Requirement: Note on the material below: return exactly the lines from the line that holds "Click the Backlight Circuit label" through the line that holds "The width and height of the screenshot is (1488, 812).", and leave out each picture.

Data records:
----------------------------------------
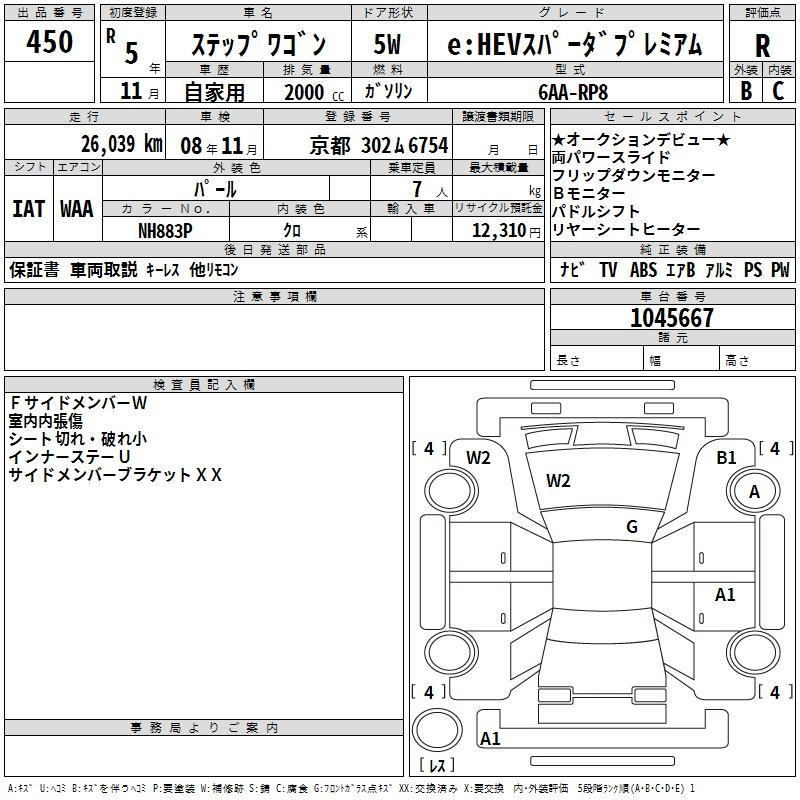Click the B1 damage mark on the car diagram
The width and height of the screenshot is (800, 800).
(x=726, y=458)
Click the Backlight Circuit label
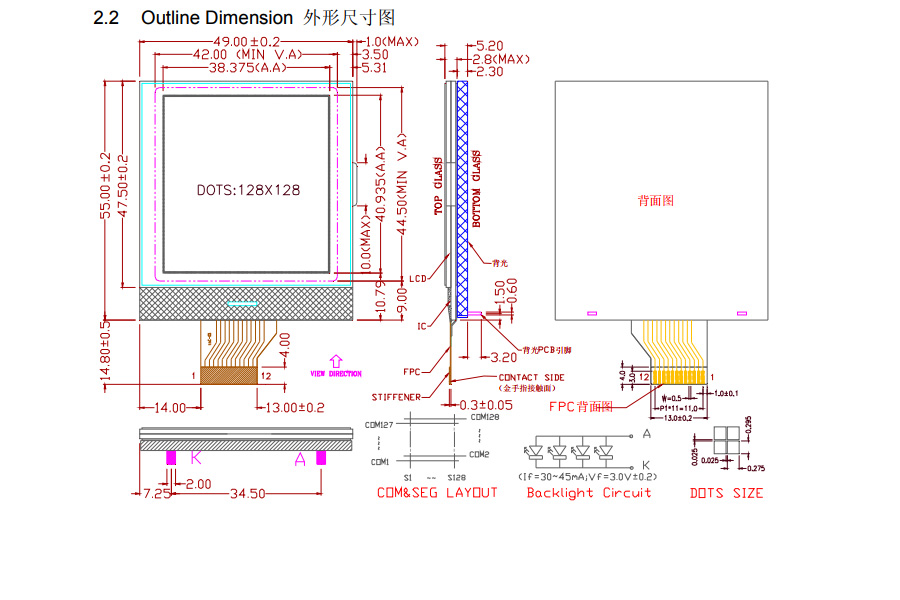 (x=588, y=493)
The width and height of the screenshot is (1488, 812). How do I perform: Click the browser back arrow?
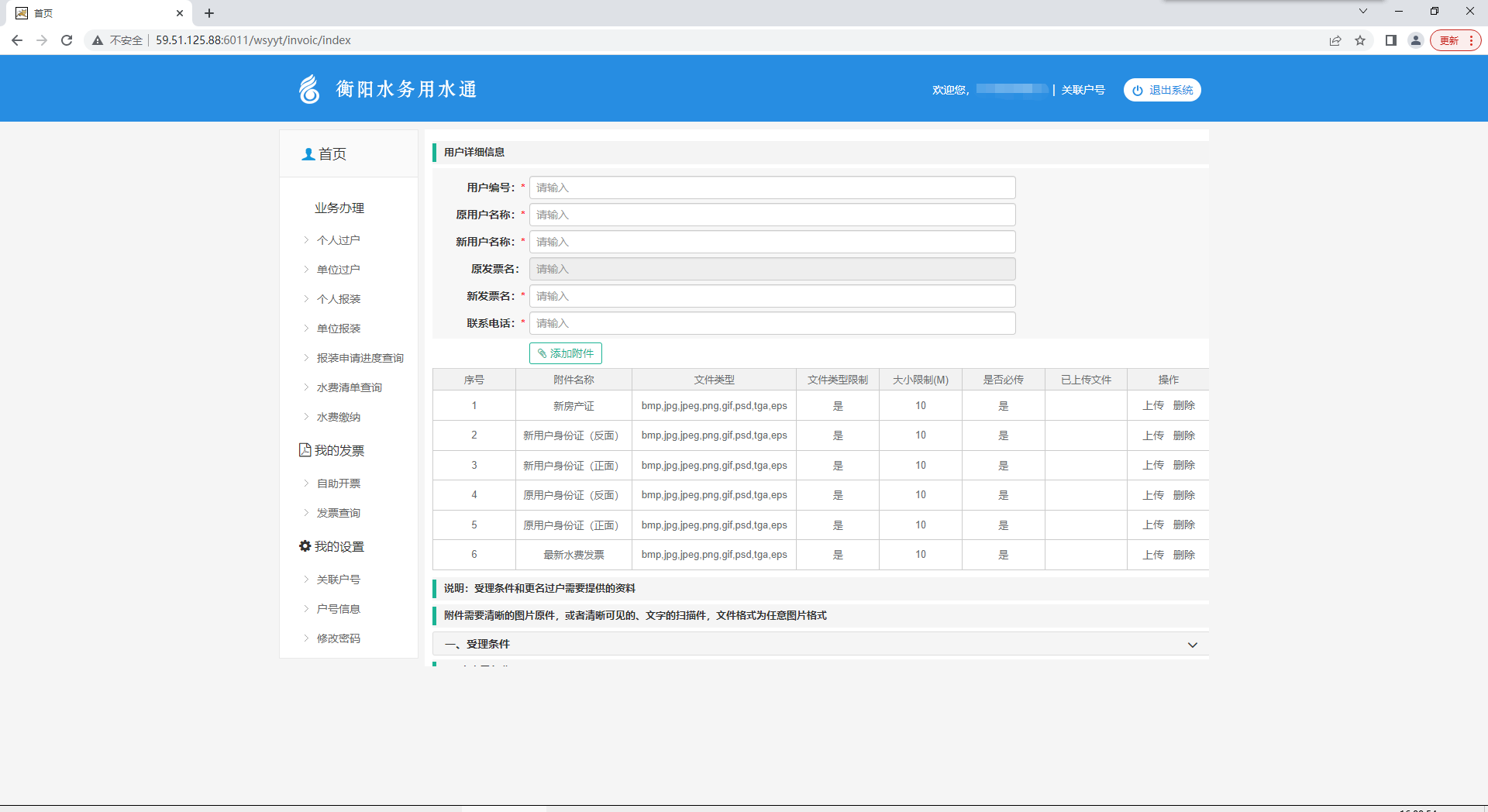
----------------------------------------
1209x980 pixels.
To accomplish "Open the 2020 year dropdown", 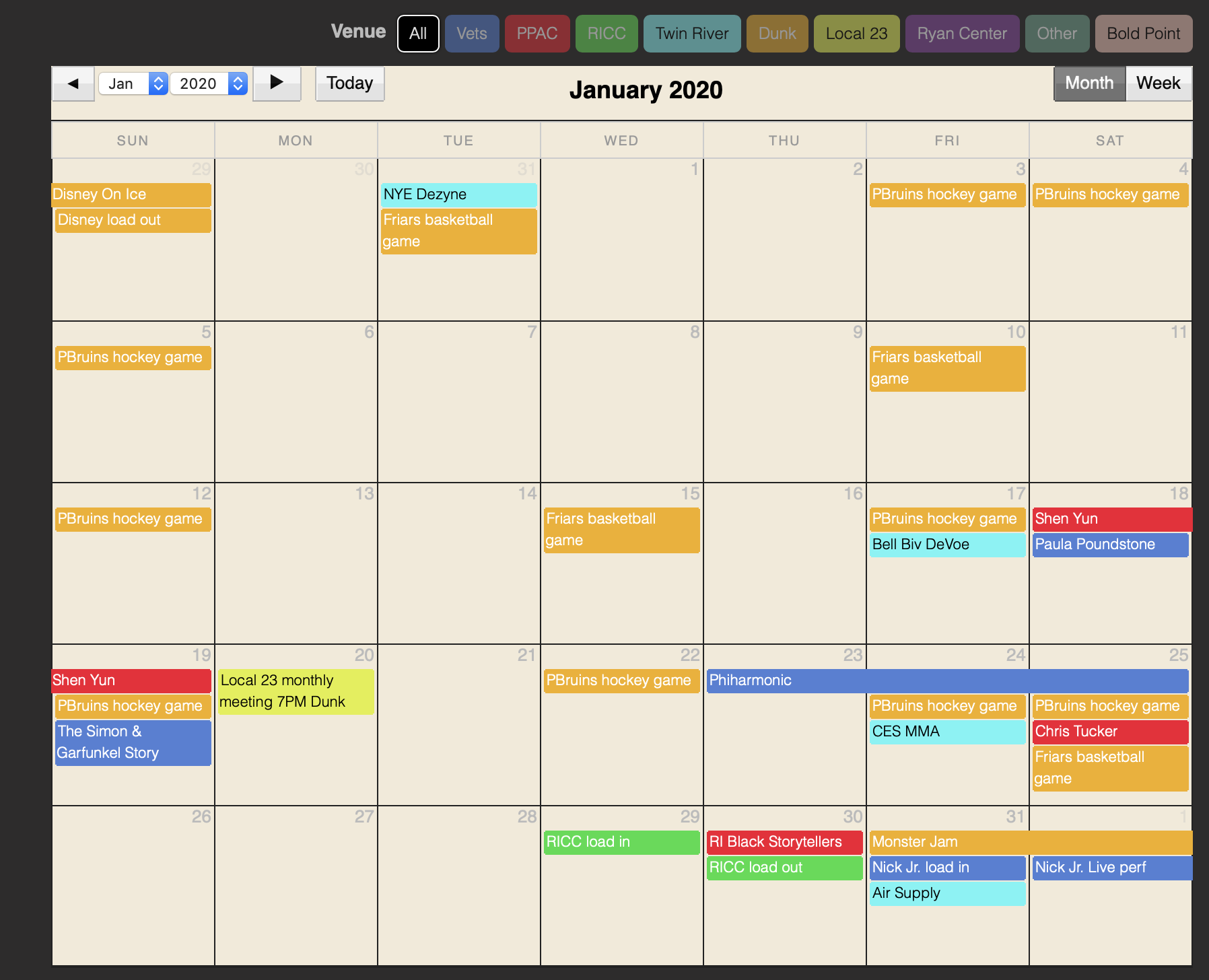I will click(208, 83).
----------------------------------------
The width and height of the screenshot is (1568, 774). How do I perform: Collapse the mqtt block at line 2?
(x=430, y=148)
----------------------------------------
Answer space:
Click the Backlight Circuit label
 (x=588, y=493)
The width and height of the screenshot is (1488, 812). How do I perform: Click the browser back arrow?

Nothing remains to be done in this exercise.